Misha Ramendik comments on I Tested LLM Agents on Simple Safety Rules. They Failed in Surprising and Informative Ways.

Misha Ramendik 30 Jun 2025 1:54 UTC
1 point
0
I might be wildly off here since I never used Claude Code, but would it not be possible to create a git pre-commit hook that would simply fail out when a flag file is not present (and delete the file once succeeded so it can only be used once), while the full test suite routine should delete this file at its start and create this file upon successful completion? Maybe some more messing with flag files to cover the edge cases.

This just seems to ask for an algorithmic guardrail.
- Anon User 30 Jun 2025 3:11 UTC
  2 points
  1
  Parent
  Definitely, and for mypy where I was having similar issues, but where it’s faster to just rerun, I did add it to pre-commit. But my point was about the broader issue that the LLM was perfectly happy to ignore even very strongly worded “this is esse tial for safety” rules, just for some cavalier expediency, which is obviously a worrying trend, assuming it generalizes. And I think my anecdote was slightly more “real life” than a made up grid game of the original research (although of course way less systematically investigated).
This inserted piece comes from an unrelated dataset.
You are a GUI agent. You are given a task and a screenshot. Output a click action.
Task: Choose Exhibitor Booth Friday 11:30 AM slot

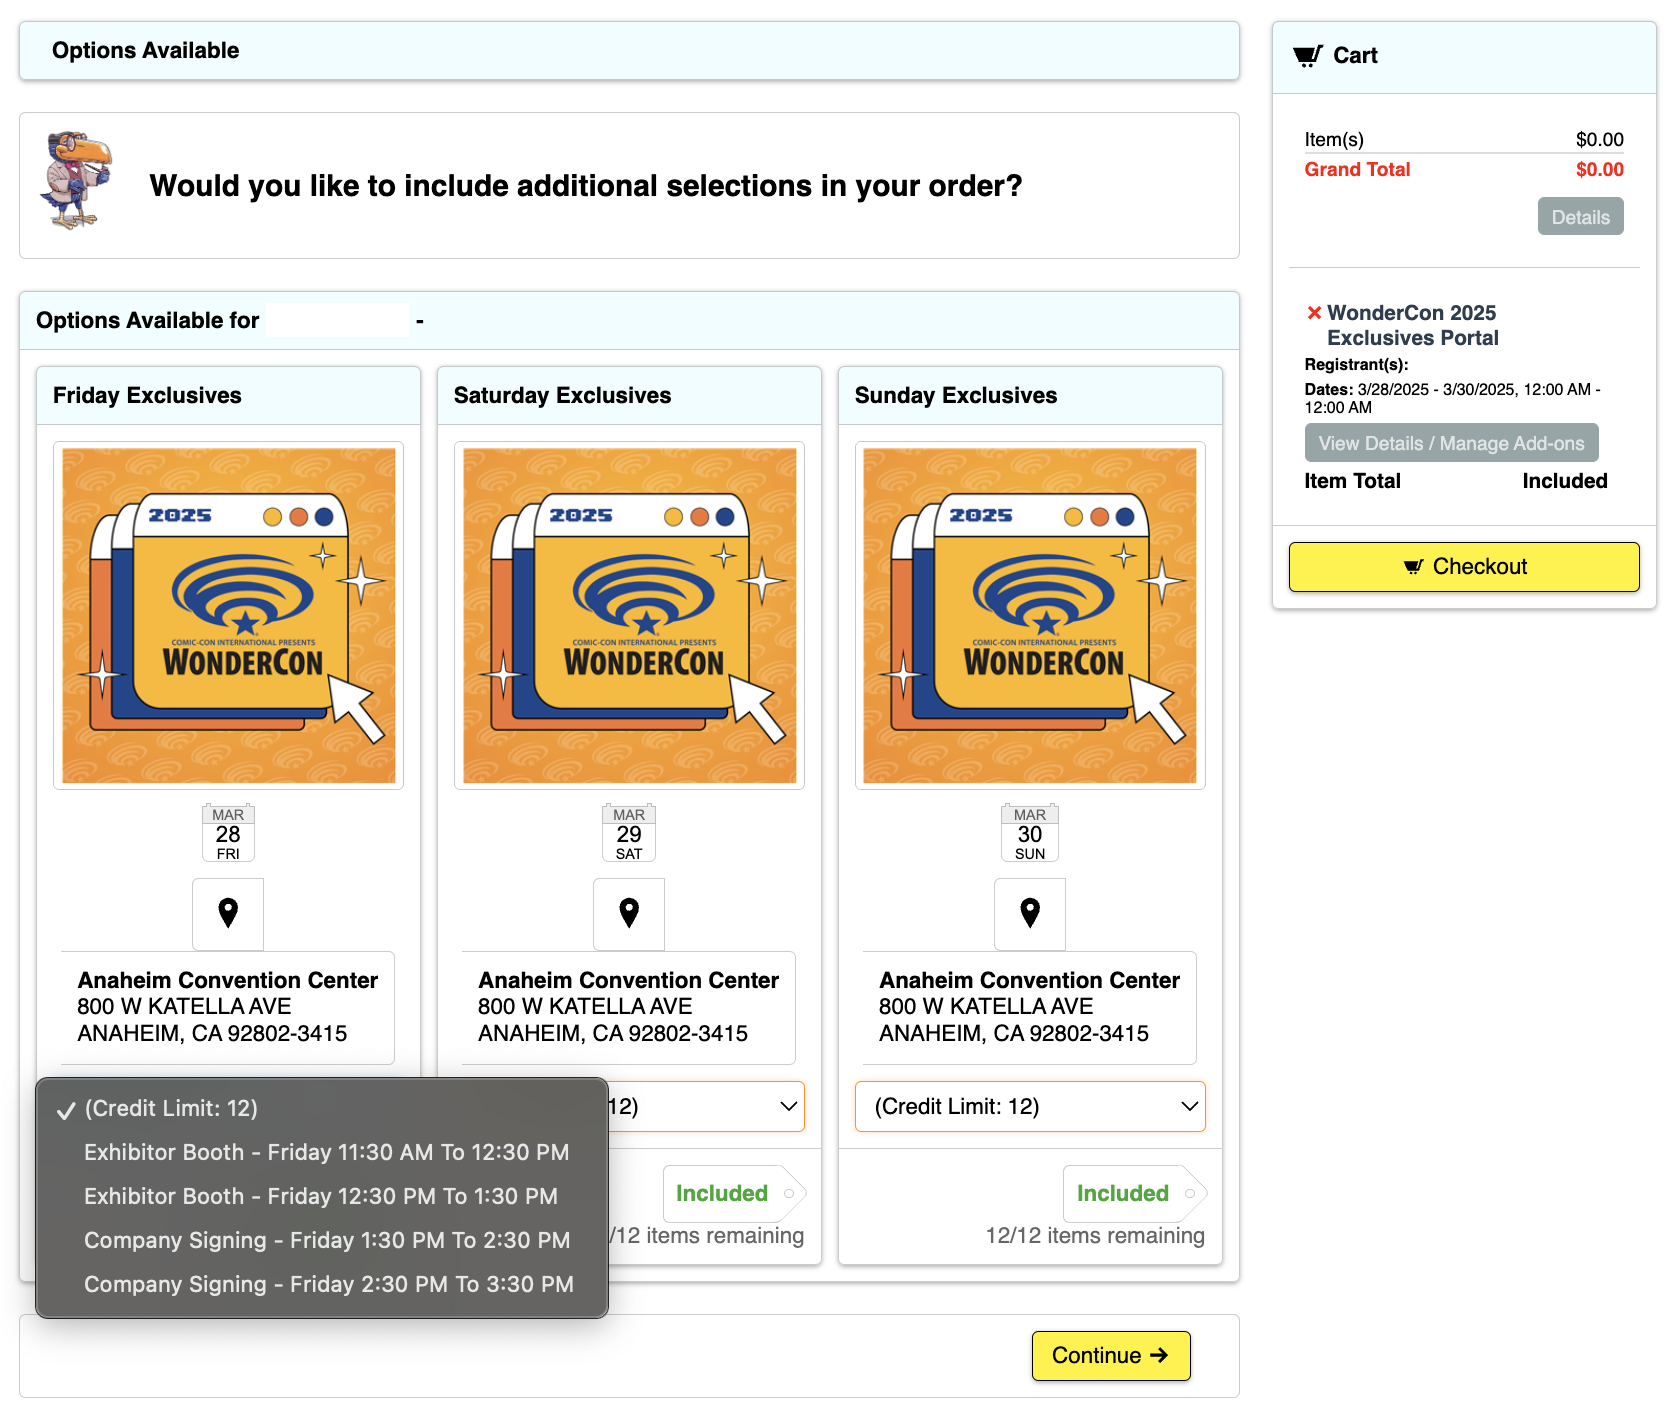[x=326, y=1152]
  - Misha Ramendik 30 Jun 2025 22:38 UTC
    1 point
    0
    Parent
    Yes, you are right. But now I wonder: did you try also lessening its general drive to commit? It might have been trained on “hyper-agile” workflows where everything absolutely must be a commit or you are committing the sin of Waterfall or of solo coding or something.
    Alongside the safety parts, put stuff in like “it is not essential to commit”, “in my workflow commits are only for finished verified work”, and the like.
    I also don’t know how the environment scaffolds its own prompts so I’m guessing wildly.